*Things to do*:
1. Reproduce the entire passage about feeling too busy and searching for balance, word for word.
2. Turn the rows from the line containing "The height and" through the line containing "[x=437, y=484]" into a numbered list, skipping blank lines and leaving out the pictures.

*** Text excerpt ***

I like to be busy.  I like to have things planned.  I like getting out of the house every day.  I love spending time with my children but I also need to have some adult conversation.  I need to get away from the daily grind of housework and dirty diapers and cooking… I need to talk to people who understand. 

Lately though, I have felt too busy.  I’ve been overwhelmed with all that needs to be done at home.  So I have scaled back on my commitments and plans.  A lot.  I haven’t been to playgroup in three weeks.  I’m trying to find balance.  It has been so difficult.  I know I need to build some solitude into my day.  I know I need to spend more time with the Lord.  But I struggle with that too.  Sometimes, especially during these “low” times, I need “Jesus with skin on”.  I need people.  I also need to not feel so busy and overwhelmed.  So where is the balance?  I have no idea.

I’m not sure, but I think maybe friends don’t often worry about me because I’m so good at reaching out.  I always call.  I always text.  I always invite.  But I’m getting tired.  I hate to admit it but I’m in a season of need rather than give.  I want to give.  I want to serve.  I want to reach out.  But I’m so empty at the moment that it takes everything out of me to do it.  When my counselor suggested that I stop having people over unless they can bring lunch, I drew back in horror.  Are you kidding?!  My M.O. has always been to cook and bake and love on people in that way. I love serving people.  I love baking and allowing my friends to enjoy a warm piece of banana bread.  That in itself is a feel-good activity for me.  I had a hard enough time accepting meals and help when my infant daughter was sick!  Now I have to tell people to bring lunch if they visit?!  No way!  To be brutally honest, a little part of me worries that friends may not want to come if there are “conditions”.  That’s totally my insecurity speaking… the fear that no one cares beyond what I do for them.  I know it’s not true but in my loneliness, those are the thoughts that come to mind.

*** Listed records ***

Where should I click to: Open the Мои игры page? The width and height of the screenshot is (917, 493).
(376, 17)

***
*** Listed records ***

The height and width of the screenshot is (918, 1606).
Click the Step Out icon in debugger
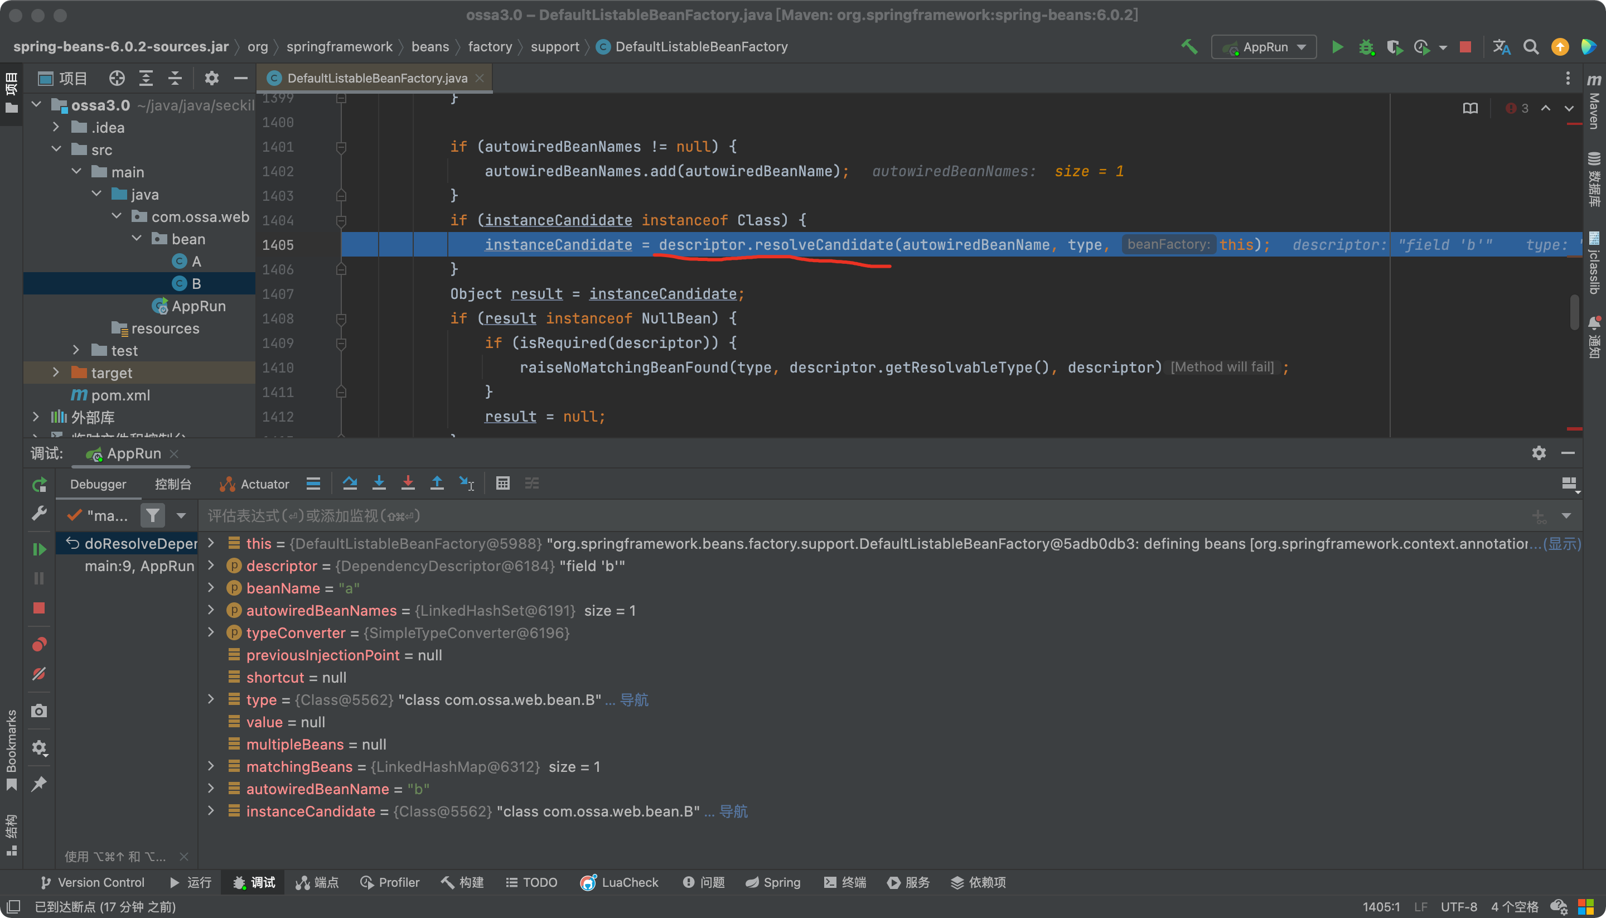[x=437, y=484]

***

*Exercise answers*:
1.
I like to be busy.  I like to have things planned.  I like getting out of the house every day.  I love spending time with my children but I also need to have some adult conversation.  I need to get away from the daily grind of housework and dirty diapers and cooking… I need to talk to people who understand. 

Lately though, I have felt too busy.  I’ve been overwhelmed with all that needs to be done at home.  So I have scaled back on my commitments and plans.  A lot.  I haven’t been to playgroup in three weeks.  I’m trying to find balance.  It has been so difficult.  I know I need to build some solitude into my day.  I know I need to spend more time with the Lord.  But I struggle with that too.  Sometimes, especially during these “low” times, I need “Jesus with skin on”.  I need people.  I also need to not feel so busy and overwhelmed.  So where is the balance?  I have no idea.

I’m not sure, but I think maybe friends don’t often worry about me because I’m so good at reaching out.  I always call.  I always text.  I always invite.  But I’m getting tired.  I hate to admit it but I’m in a season of need rather than give.  I want to give.  I want to serve.  I want to reach out.  But I’m so empty at the moment that it takes everything out of me to do it.  When my counselor suggested that I stop having people over unless they can bring lunch, I drew back in horror.  Are you kidding?!  My M.O. has always been to cook and bake and love on people in that way. I love serving people.  I love baking and allowing my friends to enjoy a warm piece of banana bread.  That in itself is a feel-good activity for me.  I had a hard enough time accepting meals and help when my infant daughter was sick!  Now I have to tell people to bring lunch if they visit?!  No way!  To be brutally honest, a little part of me worries that friends may not want to come if there are “conditions”.  That’s totally my insecurity speaking… the fear that no one cares beyond what I do for them.  I know it’s not true but in my loneliness, those are the thoughts that come to mind.

2.
1. The height and width of the screenshot is (918, 1606).
2. Click the Step Out icon in debugger
3. [x=437, y=484]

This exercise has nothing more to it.